**Job**: Could you quote all of the rows below verbatim, from the first to the last?

--- Start of Source material ---

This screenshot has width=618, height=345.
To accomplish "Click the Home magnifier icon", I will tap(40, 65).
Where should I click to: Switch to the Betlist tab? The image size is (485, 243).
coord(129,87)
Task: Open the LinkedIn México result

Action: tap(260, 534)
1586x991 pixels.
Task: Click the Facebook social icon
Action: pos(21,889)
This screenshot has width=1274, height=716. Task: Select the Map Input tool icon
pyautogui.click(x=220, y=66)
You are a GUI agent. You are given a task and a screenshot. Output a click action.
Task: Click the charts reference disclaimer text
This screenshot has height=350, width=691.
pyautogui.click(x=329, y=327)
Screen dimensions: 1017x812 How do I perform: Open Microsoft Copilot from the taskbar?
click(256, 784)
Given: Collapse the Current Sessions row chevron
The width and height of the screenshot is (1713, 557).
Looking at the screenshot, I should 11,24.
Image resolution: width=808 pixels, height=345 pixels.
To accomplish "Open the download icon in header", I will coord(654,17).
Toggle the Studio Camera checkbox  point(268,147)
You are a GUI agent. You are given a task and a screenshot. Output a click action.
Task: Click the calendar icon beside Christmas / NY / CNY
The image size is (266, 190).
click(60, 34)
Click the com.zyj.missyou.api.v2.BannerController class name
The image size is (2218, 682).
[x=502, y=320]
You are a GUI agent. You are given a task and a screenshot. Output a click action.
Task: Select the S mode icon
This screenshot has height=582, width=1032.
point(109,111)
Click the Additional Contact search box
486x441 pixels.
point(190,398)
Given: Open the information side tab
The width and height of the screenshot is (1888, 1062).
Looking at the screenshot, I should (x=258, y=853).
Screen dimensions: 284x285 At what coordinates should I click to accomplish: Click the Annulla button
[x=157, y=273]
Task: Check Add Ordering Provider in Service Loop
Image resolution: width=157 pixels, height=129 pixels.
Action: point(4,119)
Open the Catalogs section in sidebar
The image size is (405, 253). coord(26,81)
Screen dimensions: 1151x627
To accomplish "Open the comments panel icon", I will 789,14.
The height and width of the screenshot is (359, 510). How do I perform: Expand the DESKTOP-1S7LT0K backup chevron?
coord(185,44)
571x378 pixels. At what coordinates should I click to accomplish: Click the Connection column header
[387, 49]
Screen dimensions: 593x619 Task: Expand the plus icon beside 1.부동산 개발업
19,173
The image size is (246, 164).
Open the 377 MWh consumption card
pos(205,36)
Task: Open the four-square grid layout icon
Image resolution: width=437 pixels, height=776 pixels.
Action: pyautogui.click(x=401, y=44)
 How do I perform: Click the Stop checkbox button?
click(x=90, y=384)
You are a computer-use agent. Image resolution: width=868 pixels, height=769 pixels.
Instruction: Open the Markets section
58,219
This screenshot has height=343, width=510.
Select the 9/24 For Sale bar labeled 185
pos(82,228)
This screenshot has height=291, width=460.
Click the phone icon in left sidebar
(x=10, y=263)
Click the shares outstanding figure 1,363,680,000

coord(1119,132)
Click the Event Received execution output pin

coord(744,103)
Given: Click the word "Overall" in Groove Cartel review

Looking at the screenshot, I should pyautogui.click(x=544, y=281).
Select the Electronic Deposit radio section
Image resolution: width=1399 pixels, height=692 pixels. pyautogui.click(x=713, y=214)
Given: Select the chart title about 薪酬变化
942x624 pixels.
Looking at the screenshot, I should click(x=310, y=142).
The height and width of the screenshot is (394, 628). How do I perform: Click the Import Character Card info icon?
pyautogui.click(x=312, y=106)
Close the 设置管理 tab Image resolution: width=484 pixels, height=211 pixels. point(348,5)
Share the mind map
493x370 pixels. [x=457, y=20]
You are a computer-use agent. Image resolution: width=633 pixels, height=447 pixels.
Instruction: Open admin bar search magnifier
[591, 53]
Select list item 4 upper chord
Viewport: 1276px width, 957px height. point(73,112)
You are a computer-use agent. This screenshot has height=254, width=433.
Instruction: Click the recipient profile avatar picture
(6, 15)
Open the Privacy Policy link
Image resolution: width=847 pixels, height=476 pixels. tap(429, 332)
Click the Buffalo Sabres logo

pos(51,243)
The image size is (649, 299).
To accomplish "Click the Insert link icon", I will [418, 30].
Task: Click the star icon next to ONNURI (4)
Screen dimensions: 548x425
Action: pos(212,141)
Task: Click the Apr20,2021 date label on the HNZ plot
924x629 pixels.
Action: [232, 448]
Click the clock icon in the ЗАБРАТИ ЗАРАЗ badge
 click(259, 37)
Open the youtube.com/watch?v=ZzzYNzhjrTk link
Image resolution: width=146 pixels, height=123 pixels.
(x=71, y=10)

--- End of Source material ---

**Response for this exercise**:
This screenshot has width=618, height=345.
To accomplish "Click the Home magnifier icon", I will tap(40, 65).
Where should I click to: Switch to the Betlist tab? The image size is (485, 243).
coord(129,87)
Task: Open the LinkedIn México result

Action: tap(260, 534)
1586x991 pixels.
Task: Click the Facebook social icon
Action: pos(21,889)
This screenshot has width=1274, height=716. Task: Select the Map Input tool icon
pyautogui.click(x=220, y=66)
You are a GUI agent. You are given a task and a screenshot. Output a click action.
Task: Click the charts reference disclaimer text
This screenshot has height=350, width=691.
pyautogui.click(x=329, y=327)
Screen dimensions: 1017x812 How do I perform: Open Microsoft Copilot from the taskbar?
click(256, 784)
Given: Collapse the Current Sessions row chevron
The width and height of the screenshot is (1713, 557).
Looking at the screenshot, I should 11,24.
Image resolution: width=808 pixels, height=345 pixels.
To accomplish "Open the download icon in header", I will coord(654,17).
Toggle the Studio Camera checkbox  point(268,147)
You are a GUI agent. You are given a task and a screenshot. Output a click action.
Task: Click the calendar icon beside Christmas / NY / CNY
The image size is (266, 190).
click(60, 34)
Click the com.zyj.missyou.api.v2.BannerController class name
The image size is (2218, 682).
[x=502, y=320]
You are a GUI agent. You are given a task and a screenshot. Output a click action.
Task: Select the S mode icon
This screenshot has height=582, width=1032.
point(109,111)
Click the Additional Contact search box
486x441 pixels.
point(190,398)
Given: Open the information side tab
The width and height of the screenshot is (1888, 1062).
Looking at the screenshot, I should (x=258, y=853).
Screen dimensions: 284x285 At what coordinates should I click to accomplish: Click the Annulla button
[x=157, y=273]
Task: Check Add Ordering Provider in Service Loop
Image resolution: width=157 pixels, height=129 pixels.
Action: point(4,119)
Open the Catalogs section in sidebar
The image size is (405, 253). coord(26,81)
Screen dimensions: 1151x627
To accomplish "Open the comments panel icon", I will 789,14.
The height and width of the screenshot is (359, 510). How do I perform: Expand the DESKTOP-1S7LT0K backup chevron?
coord(185,44)
571x378 pixels. At what coordinates should I click to accomplish: Click the Connection column header
[387, 49]
Screen dimensions: 593x619 Task: Expand the plus icon beside 1.부동산 개발업
19,173
The image size is (246, 164).
Open the 377 MWh consumption card
pos(205,36)
Task: Open the four-square grid layout icon
Image resolution: width=437 pixels, height=776 pixels.
Action: pyautogui.click(x=401, y=44)
 How do I perform: Click the Stop checkbox button?
click(x=90, y=384)
You are a computer-use agent. Image resolution: width=868 pixels, height=769 pixels.
Instruction: Open the Markets section
58,219
This screenshot has height=343, width=510.
Select the 9/24 For Sale bar labeled 185
pos(82,228)
This screenshot has height=291, width=460.
Click the phone icon in left sidebar
(x=10, y=263)
Click the shares outstanding figure 1,363,680,000

coord(1119,132)
Click the Event Received execution output pin

coord(744,103)
Given: Click the word "Overall" in Groove Cartel review

Looking at the screenshot, I should pyautogui.click(x=544, y=281).
Select the Electronic Deposit radio section
Image resolution: width=1399 pixels, height=692 pixels. pyautogui.click(x=713, y=214)
Given: Select the chart title about 薪酬变化
942x624 pixels.
Looking at the screenshot, I should click(x=310, y=142).
The height and width of the screenshot is (394, 628). How do I perform: Click the Import Character Card info icon?
pyautogui.click(x=312, y=106)
Close the 设置管理 tab Image resolution: width=484 pixels, height=211 pixels. point(348,5)
Share the mind map
493x370 pixels. [x=457, y=20]
You are a computer-use agent. Image resolution: width=633 pixels, height=447 pixels.
Instruction: Open admin bar search magnifier
[591, 53]
Select list item 4 upper chord
Viewport: 1276px width, 957px height. point(73,112)
You are a computer-use agent. This screenshot has height=254, width=433.
Instruction: Click the recipient profile avatar picture
(6, 15)
Open the Privacy Policy link
Image resolution: width=847 pixels, height=476 pixels. tap(429, 332)
Click the Buffalo Sabres logo

pos(51,243)
The image size is (649, 299).
To accomplish "Click the Insert link icon", I will [418, 30].
Task: Click the star icon next to ONNURI (4)
Screen dimensions: 548x425
Action: pos(212,141)
Task: Click the Apr20,2021 date label on the HNZ plot
924x629 pixels.
Action: [232, 448]
Click the clock icon in the ЗАБРАТИ ЗАРАЗ badge
 click(259, 37)
Open the youtube.com/watch?v=ZzzYNzhjrTk link
Image resolution: width=146 pixels, height=123 pixels.
(x=71, y=10)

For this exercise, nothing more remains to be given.